Practically, we may trust in so well-established a law; but

"In distant parts of the stellar regions, where the phenomena may be entirely unlike those with which we are acquainted, it would be folly to affirm confidently that this general law prevails, any more than those special ones which we have found to hold universally on our own planet. The uniformity in the succession of events, otherwise called the law of causation, must be received not as a law of the universe, but of that portion of it only which is within the range of our means of sure observation, with a reasonable degree of extension to adjacent cases. To extend it further is to make a supposition without evidence, and to which, in the absence of any ground from experience for estimating its degree of probability, it would be idle to attempt to assign any."[430]

We are, then, irrevocably driven back from the infinite: our faculties and our assertions cannot attain to it; we remain confined in a small circle; our mind reaches not beyond its experience; we can establish no universal and necessary connection between facts; such a connection probably does not even exist. Mill stops here; but certainly, by carrying out his idea to its full extent, we should arrive at the conception of the world as a mere collection of facts; no internal necessity would induce their connection or their existence; they would be simple, arbitrary, accidentally-existing facts. Sometimes, as in our system, they would be found assembled in such a manner as to give rise to regular recurrences; sometimes they would be so assembled that nothing of the sort would occur. Chance, as Democritus taught, would be at the foundation of all things. Laws would be the result of chance, and sometimes we should find them, sometimes not. It would be with existences as with numbers--decimal fractions, for instance, which, according to the chance of their two primitive factors, sometimes recur regularly, and sometimes not. This is certainly an original and lofty conception.
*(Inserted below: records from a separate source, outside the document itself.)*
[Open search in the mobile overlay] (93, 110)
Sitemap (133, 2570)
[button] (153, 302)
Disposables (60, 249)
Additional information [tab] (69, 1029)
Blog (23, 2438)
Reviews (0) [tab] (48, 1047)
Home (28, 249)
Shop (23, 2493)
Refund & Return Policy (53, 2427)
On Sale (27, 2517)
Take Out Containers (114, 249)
It is the final consequence of the primitive and dominant idea, which we have discovered at the beginning of the system, which has transformed the theories of Definition, of Propositions, and of the Syllogism; which has reduced axioms to experimental truths; which has developed and perfected the theory of induction; which has established the goal, the limits, the province, and the methods of science; which everywhere, in nature and in science, has suppressed interior connections; which has replaced the necessary by the accidental; cause by antecedent; and which consists in affirming that every assertion which is not merely verbal forms in effect a couple, that is to say, joins together two facts which were separate by their nature.